Перечислите всех людей, которых текст о сталинизме ниже прямо называет ближайшим окружением Сталина.

━━━ ИСХОДНЫЙ ТЕКСТ ━━━

Это соответствовало и характеру мышления самого Сталина. Не случайно,
рекомендованный Сталину в качестве консультанта по философским вопросам,
известный в 20-е годы (и впоследствии расстрелянный) философ Я. Э. Стэн был
неприятно поражен пренебрежительным отношением Сталина к Философской
культуре, прямолинейностью и схематизмом сталинской логики, его


откровенной неприязнью к диалектическому стилю мышления. И именно этот
"стиль", помноженный на нетерпимость к инакомыслию, Сталин вносил во все
общественные пауки, которые он "развивал" и "обогащал" на правах "гения всех
времен и народов", единственного продолжателя дела Ленина.
Нельзя также не отметить, что и ближайшее окружение Сталина -- Молотов,
Каганович, Ежов, Берия, Ворошилов, Маленков, Хрущев и другие -- не обладали,
как правило, законченным образованием и сколько-нибудь высокой культурой.
Сталин избегал приближать к себе интеллигентных, высокообразованных людей,
которые, в его представлении, легко "становились пищей для иностранных
разведок". Известно, что он уничтожил не только сотни тысяч "старых",
"буржуазных" интеллигентов, но и весь интеллектуальный цвет ленинской
гвардии большевистской партии. Замещавшая их место "новая" интеллигенция
(также, впрочем, не избежавшая репрессий) в своем большинстве отличалась
низкой образованностью и ограниченным кругозором.
Примитивность сталинизма как идеологии причудливо сочеталась с
претензией на универсализм. Паразитируя на марксизме и ленинизме, Сталин
также пытался охватить своими трудами и выступлениями все сферы общественной
жизни и все науки об обществе. С необыкновенной бесцеремонностью он
вторгался в область философии и истории, политэкономии и "научного"
социализма, языкознания и государствоведения, литературоведения и
искусствознания, в каждой из этих наук высказывая безапелляционные суждения,
которые подхалимами и льстецами характеризовались как высшие достижения
человеческого гения, хотя на деле представляли собой или банальность, или,
-- чаще, прагматическое искажение марксистских положений. При этом Сталин
постоянно цитировал и комментировал произведения Маркса, Энгельса и Ленина
для "подтверждения" своих теоретических "новаций". При этом он вырывал
используемые им цитаты из контекста, придавая им иной смысл, пренебрегал
принципом историзма, применяя утверждения, относящиеся к одному времени, к
конкретной ситуации другого, а то и просто искажал и передергивал их смысл.
Сталин никогда не уставал подчеркивать свою верность ортодоксальному
марксизму, обвиняя в то же время в отходе от него своих противников и
конкурентов в борьбе за власть. Он, его окружение и раболепствующая


"наука" утверждали и пропагандировали легенду о том, будто он был
лучшим и ближайшим другом и учеником Ленина и, следовательно, являлся его
законным наследником на посту руководителя большевистской партии и
Советского государства.

━━━ ИСХОДНЫЕ ЗАПИСИ ━━━

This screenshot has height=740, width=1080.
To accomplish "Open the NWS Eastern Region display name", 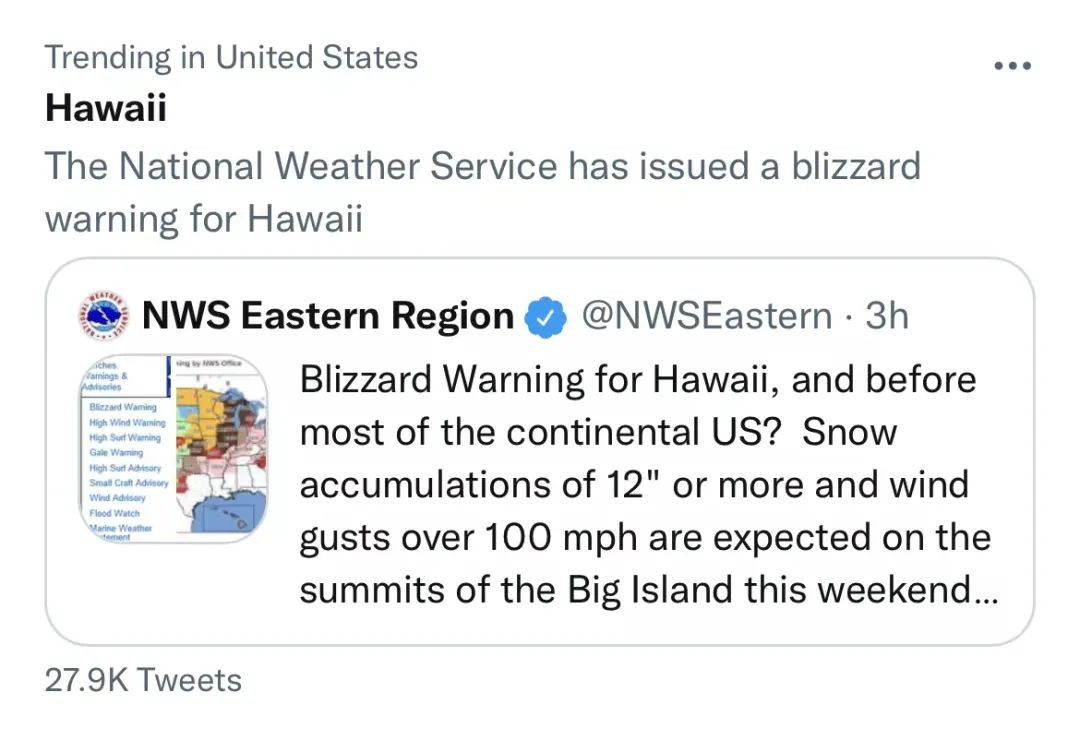I will coord(327,316).
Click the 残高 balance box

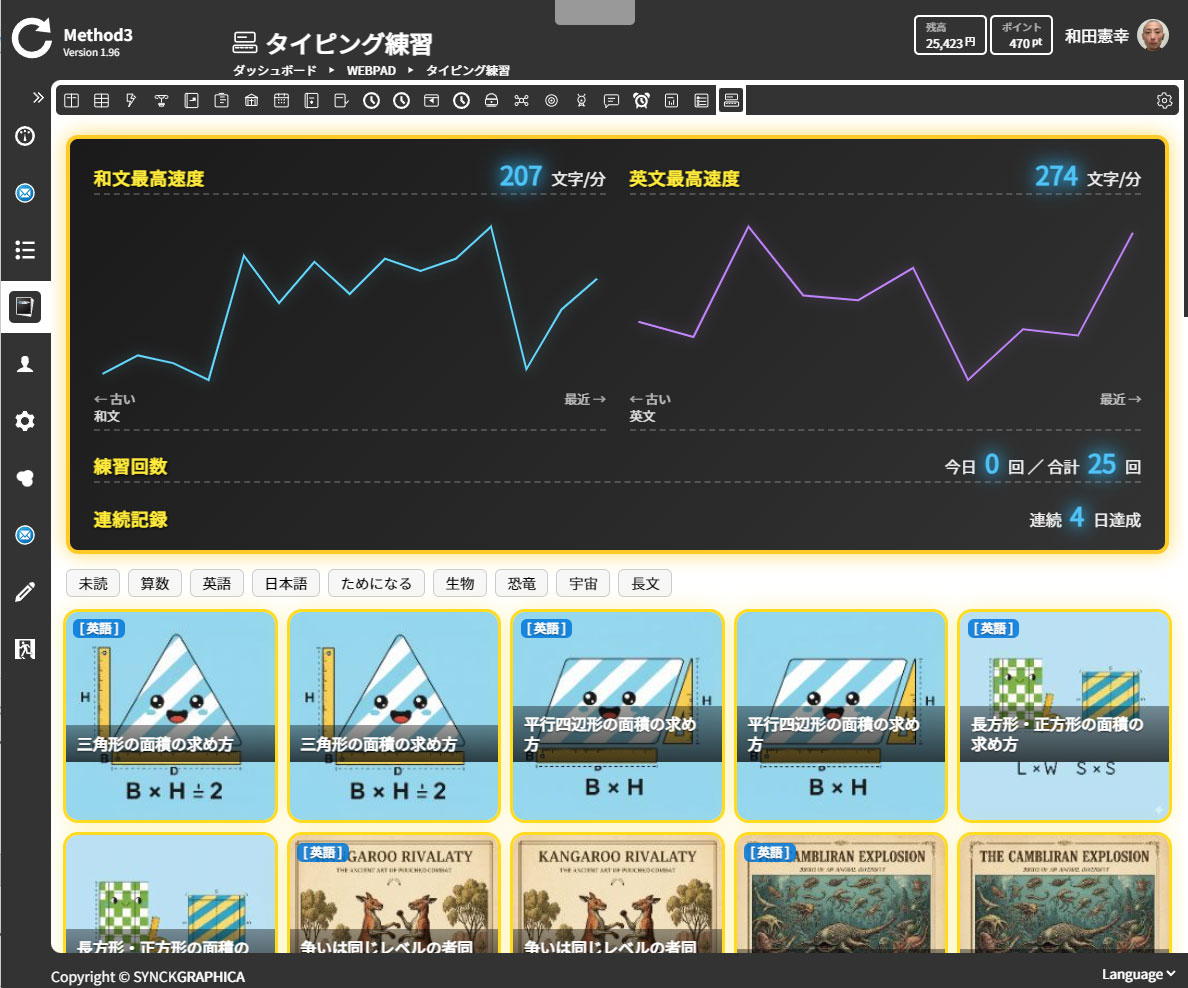[x=950, y=35]
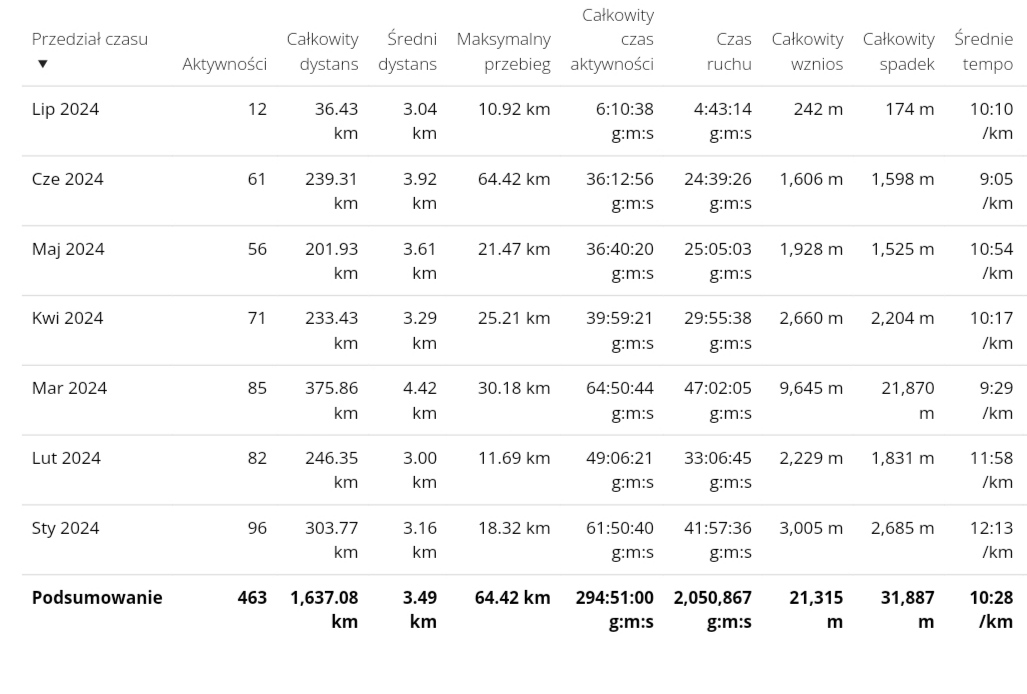The width and height of the screenshot is (1027, 694).
Task: Sort by Średni dystans header
Action: (x=407, y=52)
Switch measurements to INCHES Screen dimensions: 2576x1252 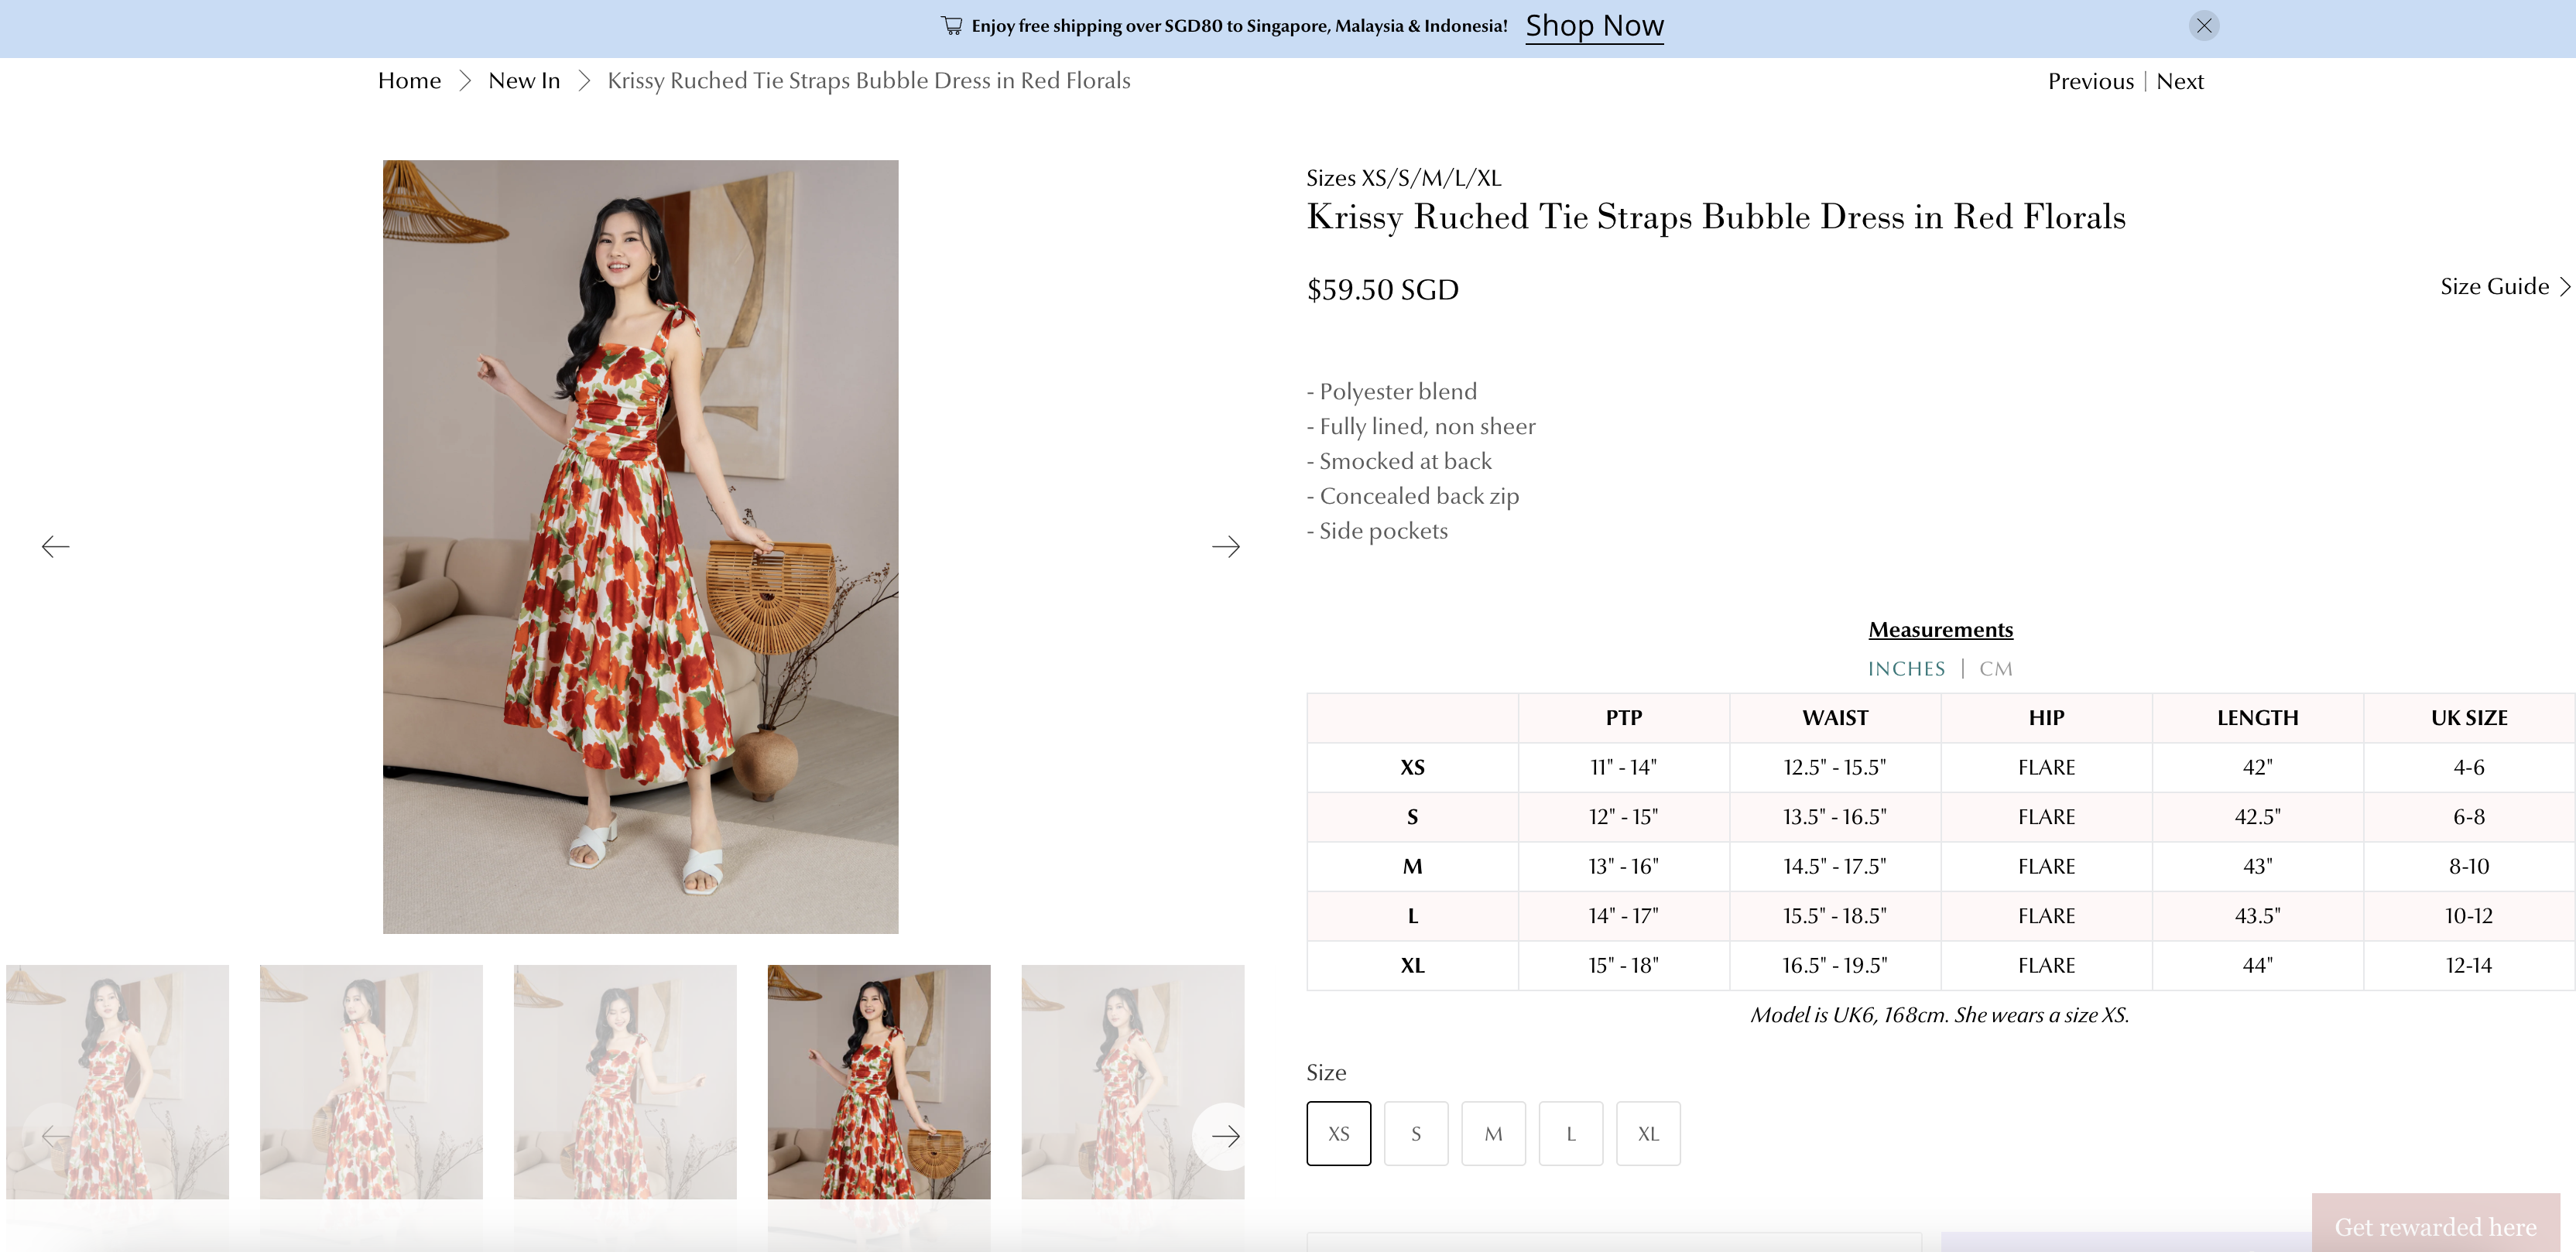pyautogui.click(x=1906, y=668)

━━━

ИТОГОВЫЙ ОТВЕТ → Молотов, Каганович, Ежов, Берия, Ворошилов, Маленков, Хрущев.